0 Comments | Mar 03, 2014 | Written by: Dave Donovan
Taking the Mystery Out of Self-Employment Taxes
Nobody likes doing their taxes, but if you are self-employed, then doing your taxes can take on a whole new level of hurt. As every year passes, self-employment tax laws become increasingly complex and whether you are in your first year as a sole proprietor or you have been at it for a decade, it is always surprising to see how much tax you have to pay.
Since taxes are unavoidable, so you have to make the best of it. Luckily, there are some things you can do to help lower your self-employment tax in 2014. Here are a few tips to try.
Change Your Business Structure
If you are a sole proprietor, then you are required to pay self-employment taxes on your first $113,700 of income. But, if you were to change the structure of your business to a corporation or an LLC, then you can significantly reduce your self-employment tax and here’s why:
As a sole proprietor, any income your business generates is self-employed income, meaning that is how much the IRS considers you made. When you have a corp or an LLC you have to assign yourself a salary and that amount is what you will be taxed for. For example, if your sole-proprietorship brings in $100,000, then you will have to pay
self-employment tax on the entire amount. On the other hand, if you are a corp or an LLC and you make the same amount, you can pay yourself a reasonable salary, like $55,000, and you will only have to pay SE taxes (which include social security and Medicare) on that amount.

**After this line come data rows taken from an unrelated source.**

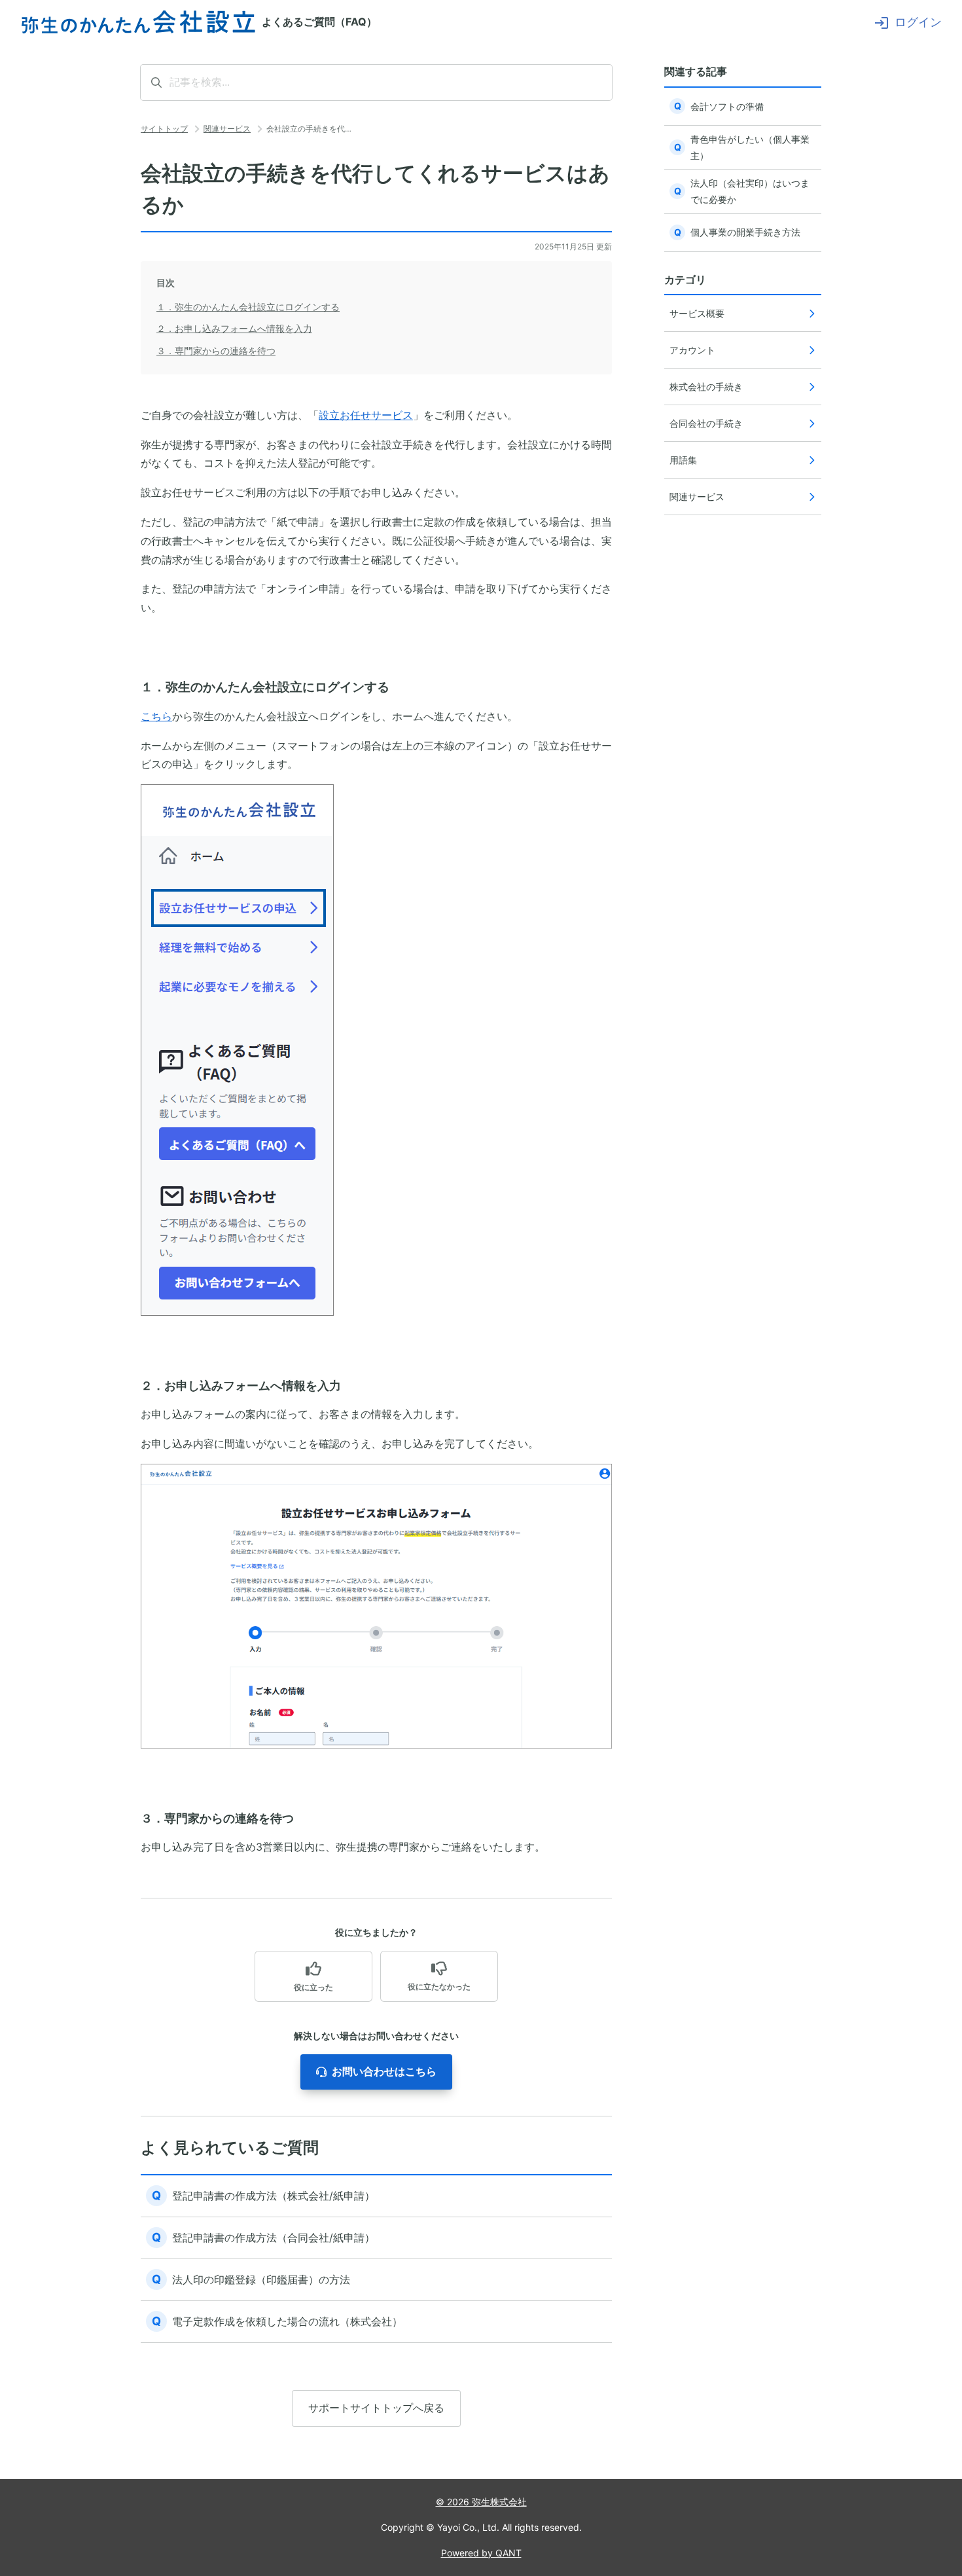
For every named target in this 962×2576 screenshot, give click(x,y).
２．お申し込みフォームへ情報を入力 (234, 328)
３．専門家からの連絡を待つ (216, 350)
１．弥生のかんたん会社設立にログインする (248, 306)
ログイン (918, 22)
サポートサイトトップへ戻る (376, 2407)
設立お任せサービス (366, 415)
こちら (156, 716)
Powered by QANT (481, 2552)
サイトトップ (164, 129)
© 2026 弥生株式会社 (481, 2501)
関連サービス (227, 129)
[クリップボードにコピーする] (130, 687)
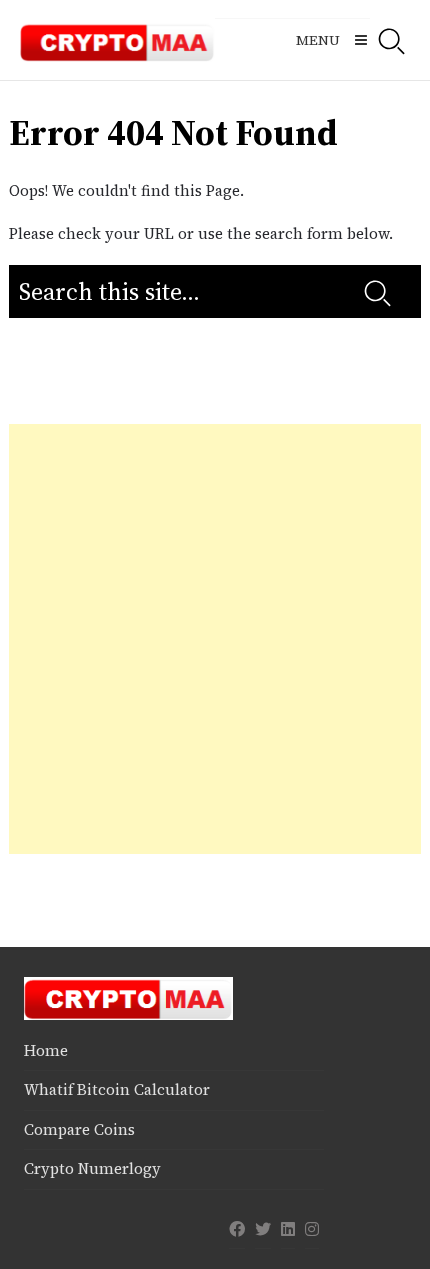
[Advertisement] (215, 639)
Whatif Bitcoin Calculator (117, 1089)
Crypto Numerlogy (92, 1168)
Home (46, 1050)
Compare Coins (79, 1129)
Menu (318, 40)
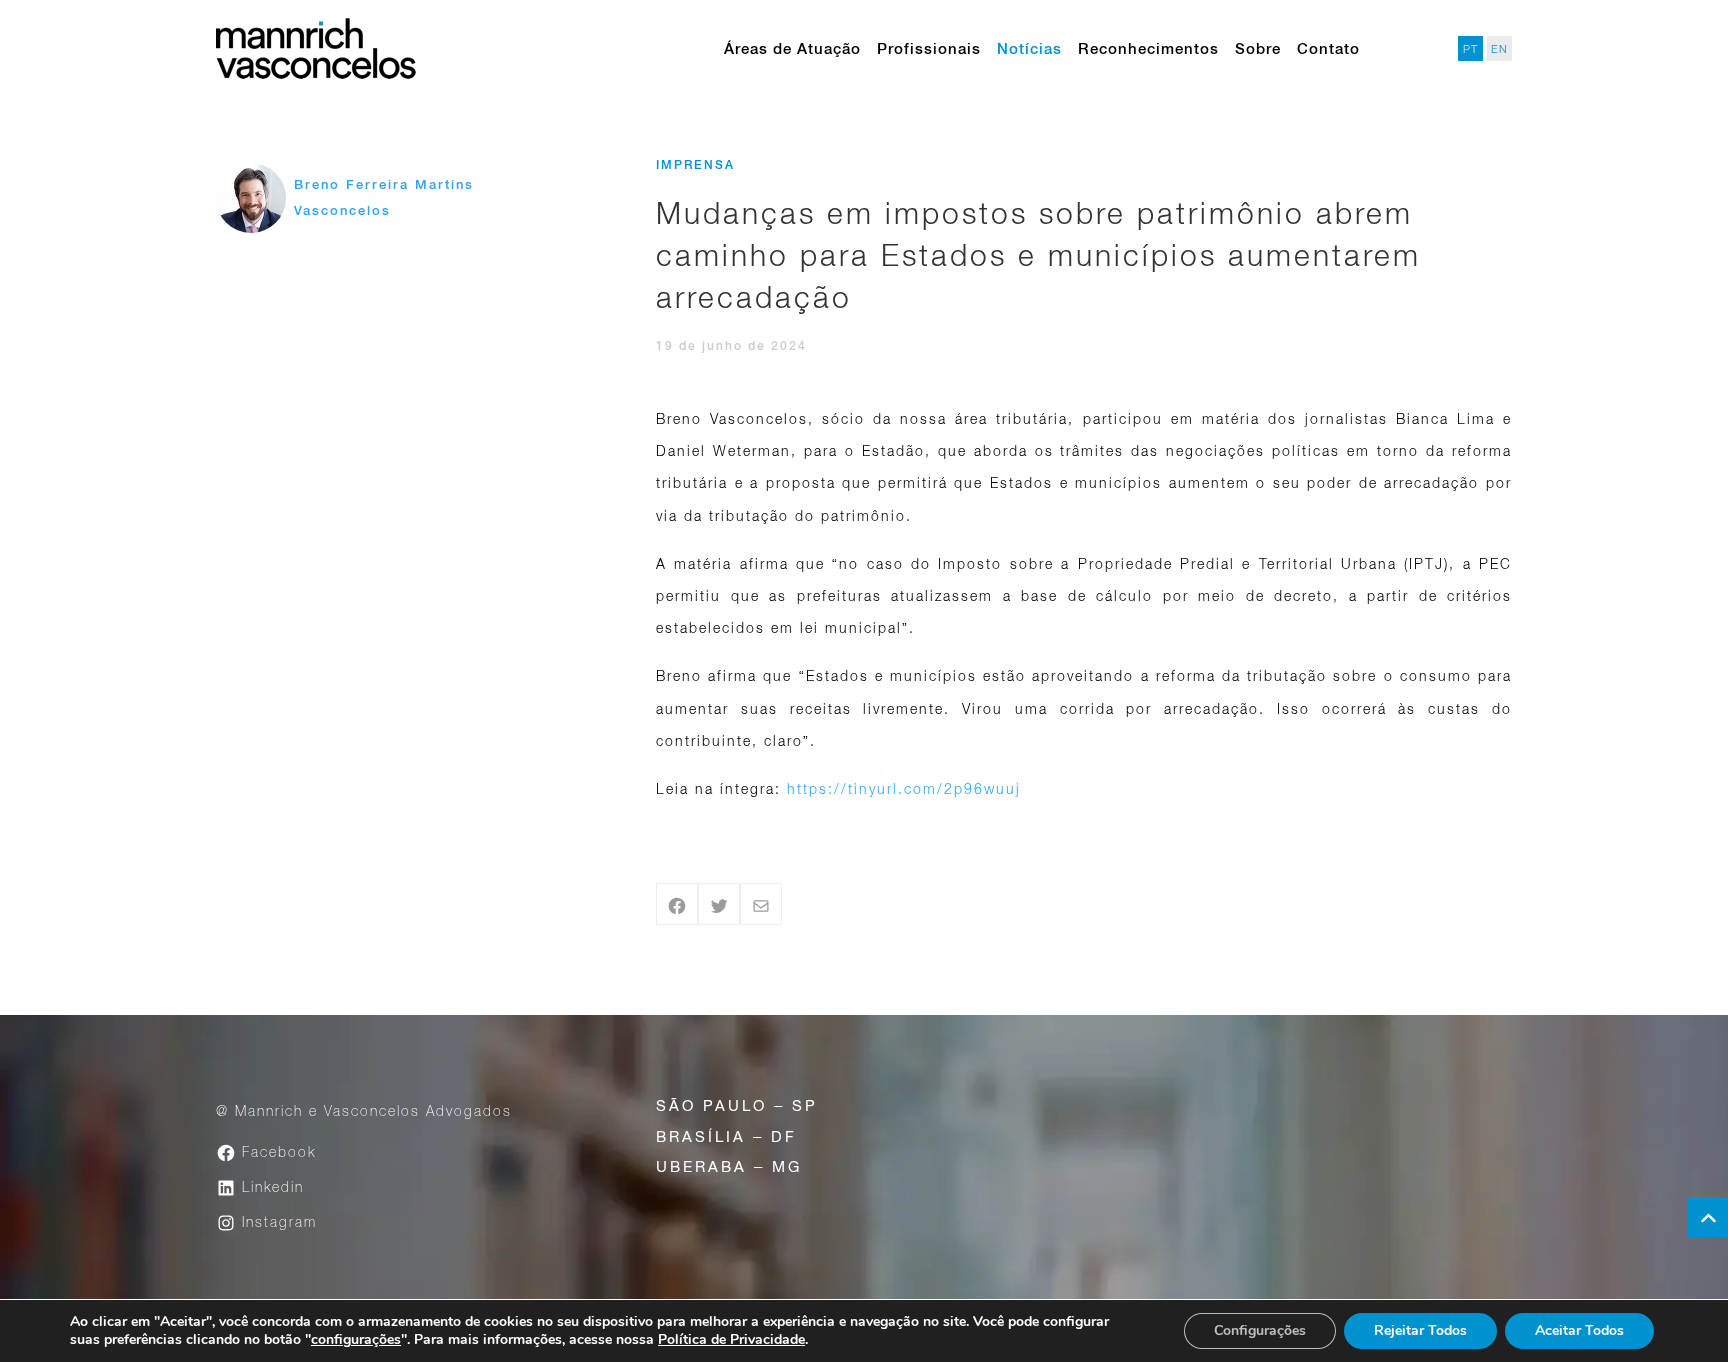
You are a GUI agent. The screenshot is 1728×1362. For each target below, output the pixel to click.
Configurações (1260, 1330)
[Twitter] (719, 904)
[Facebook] (677, 904)
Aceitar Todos (1579, 1330)
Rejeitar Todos (1420, 1330)
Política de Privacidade (731, 1339)
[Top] (1708, 1217)
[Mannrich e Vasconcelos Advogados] (316, 48)
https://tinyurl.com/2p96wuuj (904, 788)
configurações (356, 1340)
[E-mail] (761, 904)
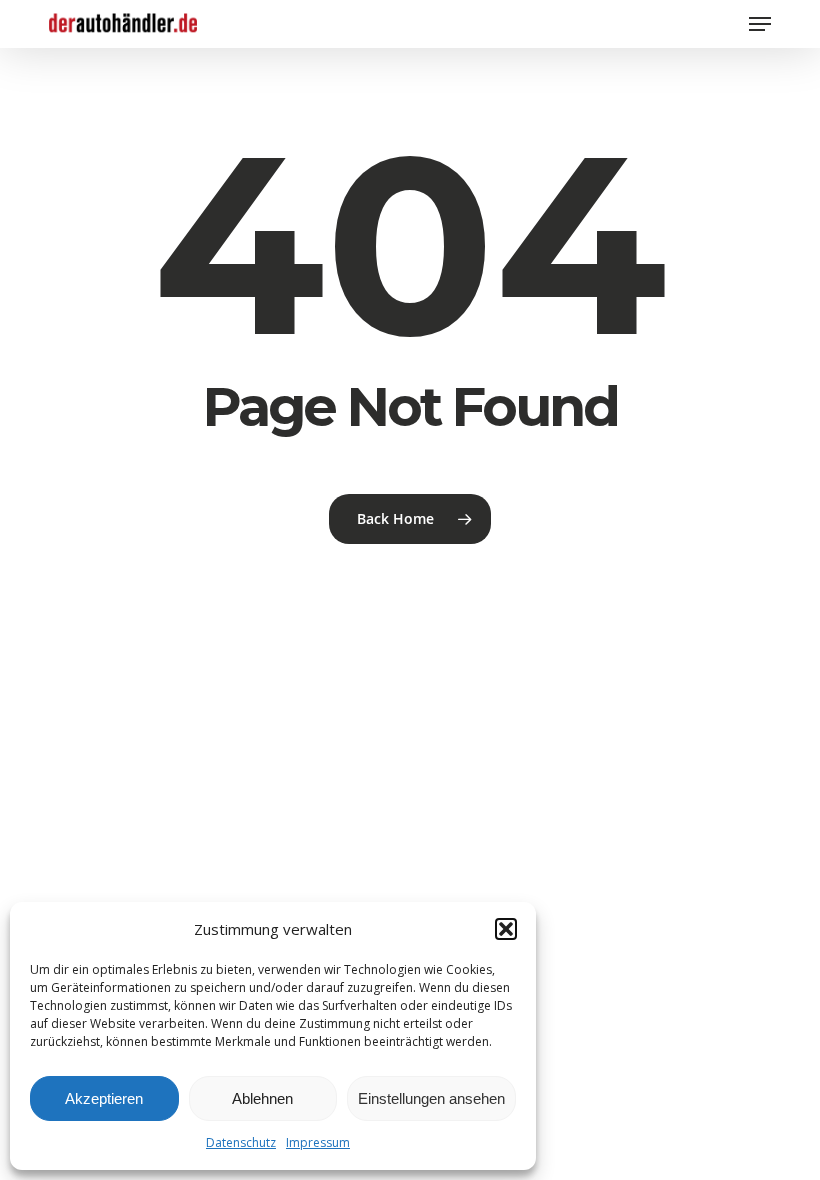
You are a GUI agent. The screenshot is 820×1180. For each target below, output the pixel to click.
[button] (506, 929)
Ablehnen (262, 1098)
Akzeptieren (104, 1098)
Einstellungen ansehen (431, 1098)
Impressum (318, 1142)
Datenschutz (241, 1142)
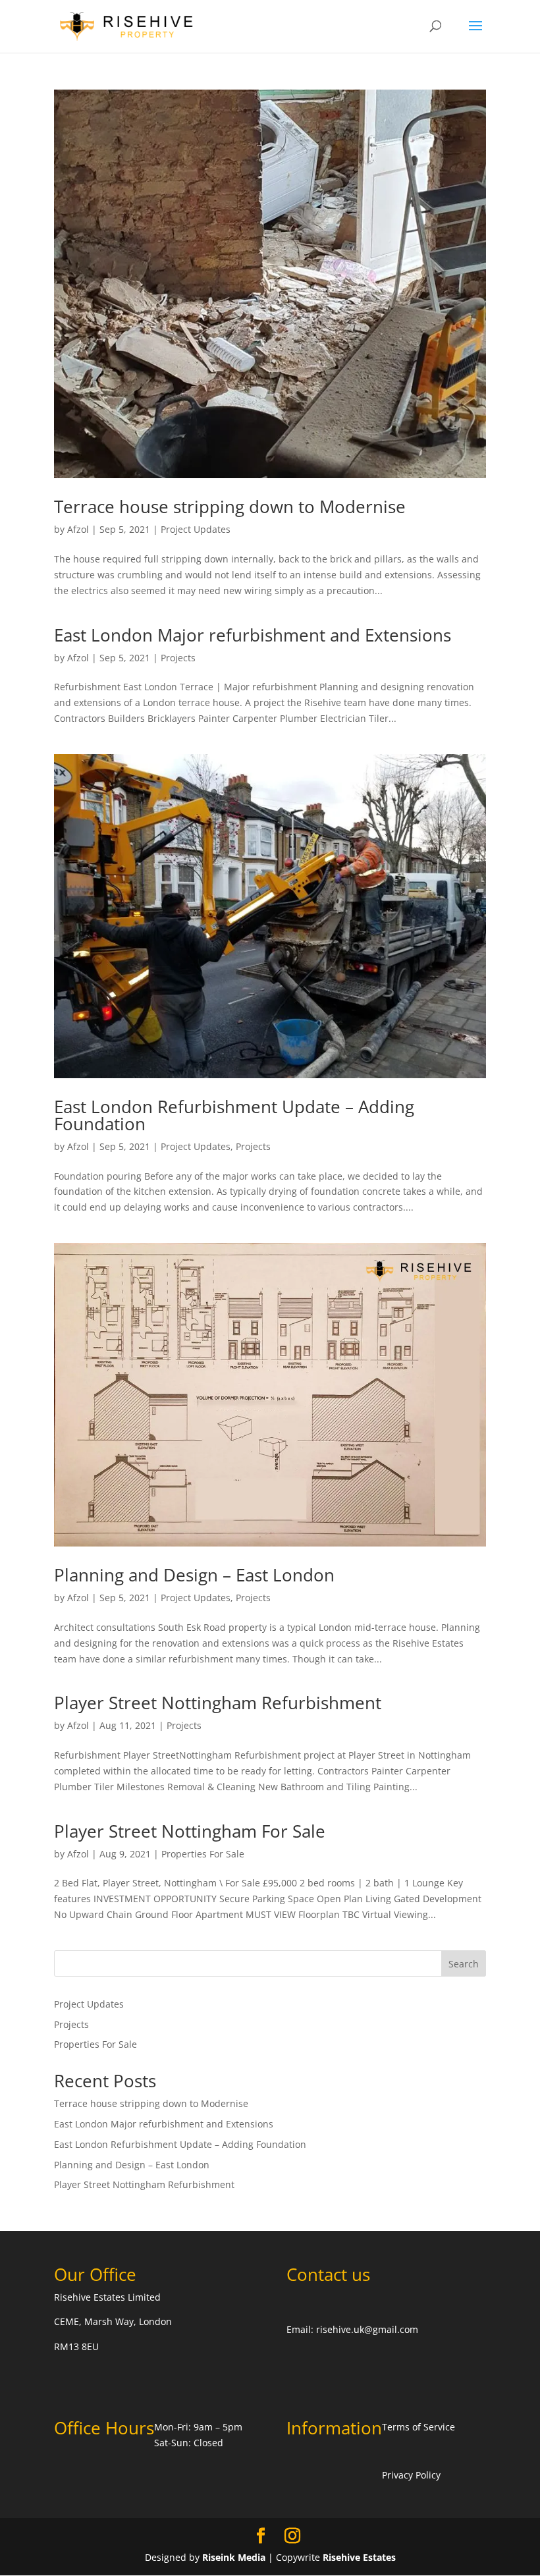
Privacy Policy (411, 2475)
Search (463, 1964)
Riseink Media (233, 2557)
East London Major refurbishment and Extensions (252, 635)
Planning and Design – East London (194, 1575)
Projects (178, 657)
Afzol (78, 529)
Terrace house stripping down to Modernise (230, 506)
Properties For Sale (202, 1854)
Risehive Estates (359, 2557)
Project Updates (195, 529)
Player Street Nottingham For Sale (189, 1831)
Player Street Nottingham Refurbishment (217, 1702)
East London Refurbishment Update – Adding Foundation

Of course, changing your business structure can make your life more difficult in a variety of other ways, so it is important to really consider all of the pros and cons of doing so before you make that decision.
Reduce Your Net Profit
Your business’s net profit is its gross revenue minus any deductible business expenses. By deducting every allowable business expense, you may be able to make a significant dent in your net profit and this will reduce the amount of self-employment tax you will have to pay. Deductible business expenses can include the amount you spend on office rent or an amount based on how much of your home is utilized for business use, office supplies, business travel expenses, computers and other business-related equipment, software, and any other expenses relating to running your business.
Keep in mind that reducing your net profit will work against you if you are considering purchasing a home in the near future. Ideally, you will want at least two to three years of maximum reported income to improve the odds of your mortgage application being approved.